The Government is also guaranteeing to all council staff working today that you will keep what you have already earned to date. We will honour, in full, benefits already earned through years of service. Those close to retirement will see little, if any, change.

In the meantime councils must take steps to find the administrative savings highlighted by Lord Hutton. The Local Government Pension Scheme has 89 separate fund authorities splitting scarce resources for overheads 89 different ways.

Is this really the most sensible and cost-effective approach? About £400 million a year is spent on administration and fund management costs – hardly small beer. There is significant room for efficiency savings here.

Councils in London, the South West, and the North West of England are already looking at how. I hope other areas follow suit.

Many public servants have their own views on the Hutton Report and how the Government should respond. Some are choosing to express that through strike action.

But there is broad agreement that we need to use these recommendations as a basis for change. It isn't fair to leave another generation of taxpayers paying for pensions they can’t possibly hope to receive themselves.

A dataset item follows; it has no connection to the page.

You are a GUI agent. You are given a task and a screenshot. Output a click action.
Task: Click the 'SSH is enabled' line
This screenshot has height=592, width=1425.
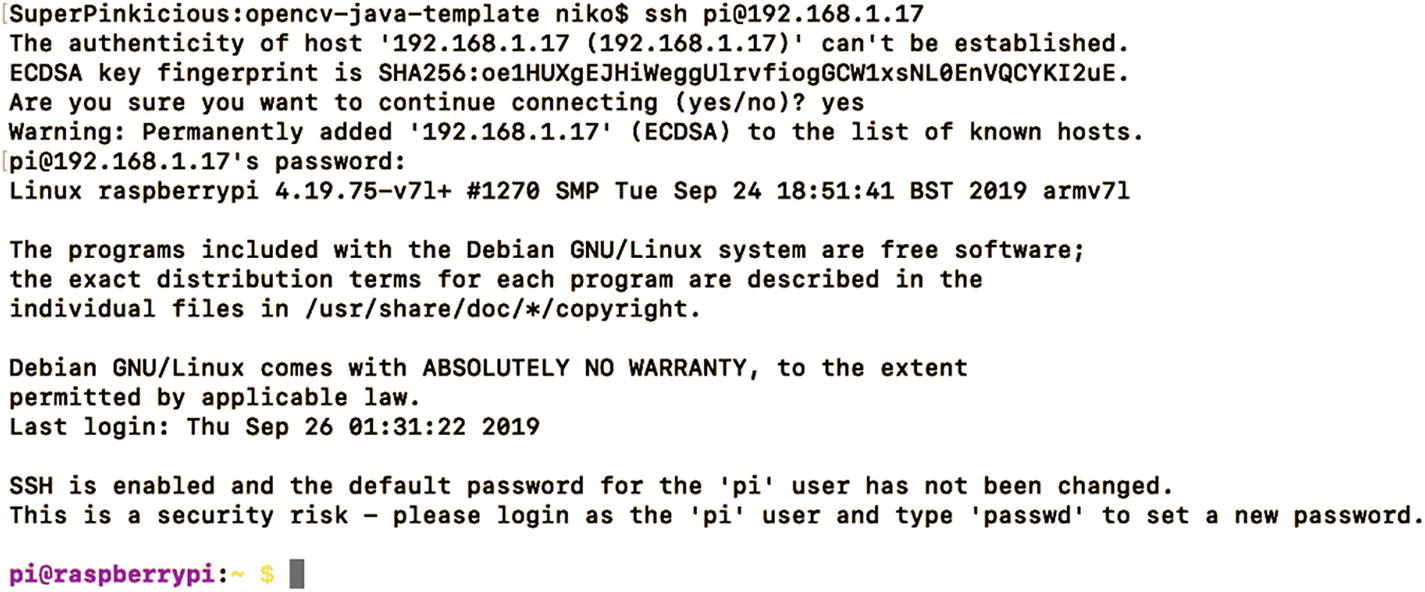point(590,486)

Lord Hutton has suggested changes should be in place by 2015 and the Government, in discussion with unions and employers, intends to bring forward a statutory consultation that will begin later this year.

We remain committed to continued engagement taking forward any future reforms. This includes everyone in local government. By working together on pensions reform, I believe we can achieve a fair deal for people who work in the public sector, and a fair deal for the taxpayer. That long term aim must remain our focus and priority.

Bob Neill is local government minister.